• Given text
::::

How To Survive a Throat Culture

By Howard J. Bennett

Imagine this: You have just woken up thinking school is closed because eight inches of snow fell overnight. As you open your eyes and look around the room, you discover that (a) it was just a dream and (b) your throat is killing you. When your mom comes upstairs to get you out of bed, she takes one look at you and says, “Oh, sweetie, you’re sick.”

Two hours later, your doctor removes a six-inch swab from one of his medical jars and says he needs to do a throat culture. The thought of getting your throat swabbed makes your eyes glassy and your heart race. You now have three choices: (a) run for your life, (b) try to convince the doctor that your throat doesn’t hurt anymore or (c) bravely open wide as he rubs the swab against your poor, helpless tonsils.

::::

• Dataset entries
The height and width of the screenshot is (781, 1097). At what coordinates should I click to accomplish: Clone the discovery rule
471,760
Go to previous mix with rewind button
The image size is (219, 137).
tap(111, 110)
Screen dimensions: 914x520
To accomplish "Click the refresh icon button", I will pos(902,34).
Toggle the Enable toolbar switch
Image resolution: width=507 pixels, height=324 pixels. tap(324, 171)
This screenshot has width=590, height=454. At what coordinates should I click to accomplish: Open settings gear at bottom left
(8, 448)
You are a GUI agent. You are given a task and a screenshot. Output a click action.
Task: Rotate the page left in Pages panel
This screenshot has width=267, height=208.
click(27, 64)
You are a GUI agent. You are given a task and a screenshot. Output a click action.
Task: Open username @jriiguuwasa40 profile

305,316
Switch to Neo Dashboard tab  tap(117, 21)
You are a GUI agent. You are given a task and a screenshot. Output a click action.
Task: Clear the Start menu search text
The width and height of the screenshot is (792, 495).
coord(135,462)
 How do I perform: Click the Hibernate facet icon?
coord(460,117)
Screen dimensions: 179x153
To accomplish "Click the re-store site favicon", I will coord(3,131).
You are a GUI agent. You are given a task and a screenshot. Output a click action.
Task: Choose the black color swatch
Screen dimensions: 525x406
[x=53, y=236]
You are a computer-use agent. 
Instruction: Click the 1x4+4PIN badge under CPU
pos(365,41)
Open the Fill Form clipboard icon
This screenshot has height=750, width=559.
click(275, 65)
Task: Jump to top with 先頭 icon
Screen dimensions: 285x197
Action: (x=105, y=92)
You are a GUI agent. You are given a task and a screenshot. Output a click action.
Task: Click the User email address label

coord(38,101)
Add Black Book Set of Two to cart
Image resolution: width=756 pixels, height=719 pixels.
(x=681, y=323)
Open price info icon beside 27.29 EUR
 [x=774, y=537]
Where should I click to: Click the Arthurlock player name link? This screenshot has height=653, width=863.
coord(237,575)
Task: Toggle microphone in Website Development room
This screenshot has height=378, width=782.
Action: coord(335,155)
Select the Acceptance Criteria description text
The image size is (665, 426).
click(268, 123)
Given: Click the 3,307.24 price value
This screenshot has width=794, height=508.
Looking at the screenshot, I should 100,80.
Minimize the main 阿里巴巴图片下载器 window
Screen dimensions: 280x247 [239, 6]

::::

• Tasks for this exercise
A - Return the part of the throat culture article between "Two hours later, your" and "poor, helpless tonsils.", inclusive.
B - In the throat culture article, how long is the swab the doctor takes from his medical jar?
C - Continue the throat culture article from its last sentence.

• Answers by item number
A -
Two hours later, your doctor removes a six-inch swab from one of his medical jars and says he needs to do a throat culture. The thought of getting your throat swabbed makes your eyes glassy and your heart race. You now have three choices: (a) run for your life, (b) try to convince the doctor that your throat doesn’t hurt anymore or (c) bravely open wide as he rubs the swab against your poor, helpless tonsils.

B - Six inches.

C -
So what is it that turns a caring healer into a fiendish ghoul? Doctors take a throat culture (that’s what the torture is called) to check for an infection called a strep throat. Although viruses cause most sore throats, strep can make you a lot sicker. Typical symptoms include pain with swallowing, fever, headache, stomachache, and tender lymph nodes. (Parents often call them “glands,” but “lymph nodes” is the correct term.) Not everyone gets all of these symptoms, so parents are always on the lookout for strep.

Having cultured thousands of sore throats in my life, I use a technique that often makes the procedure less painful.

• Sit on your hands to keep them from instinctively grabbing the doctor’s hand, which would require him to swab you a second time. Little kids can sit on a parent’s lap so that Mom or Dad can hold their arms at their sides.

• Tilt your head back, open your mouth wide and stick out your tongue like you are trying to lick your chin.

• Right before the doctor swabs your throat, cough twice. The back of your throat vibrates when you cough, which makes the swab hurt less.

Have you ever noticed what doctors do after the swab is taken out of your mouth? Most start off with something called a “rapid strep test,” which is a chemical test that takes about ten minutes to complete. If this test is positive, you will get antibiotics to treat the infection. If the rapid test is negative, the doctor will do an overnight throat culture. This involves spreading some of your throat goo on a petri dish that’s put in an incubator.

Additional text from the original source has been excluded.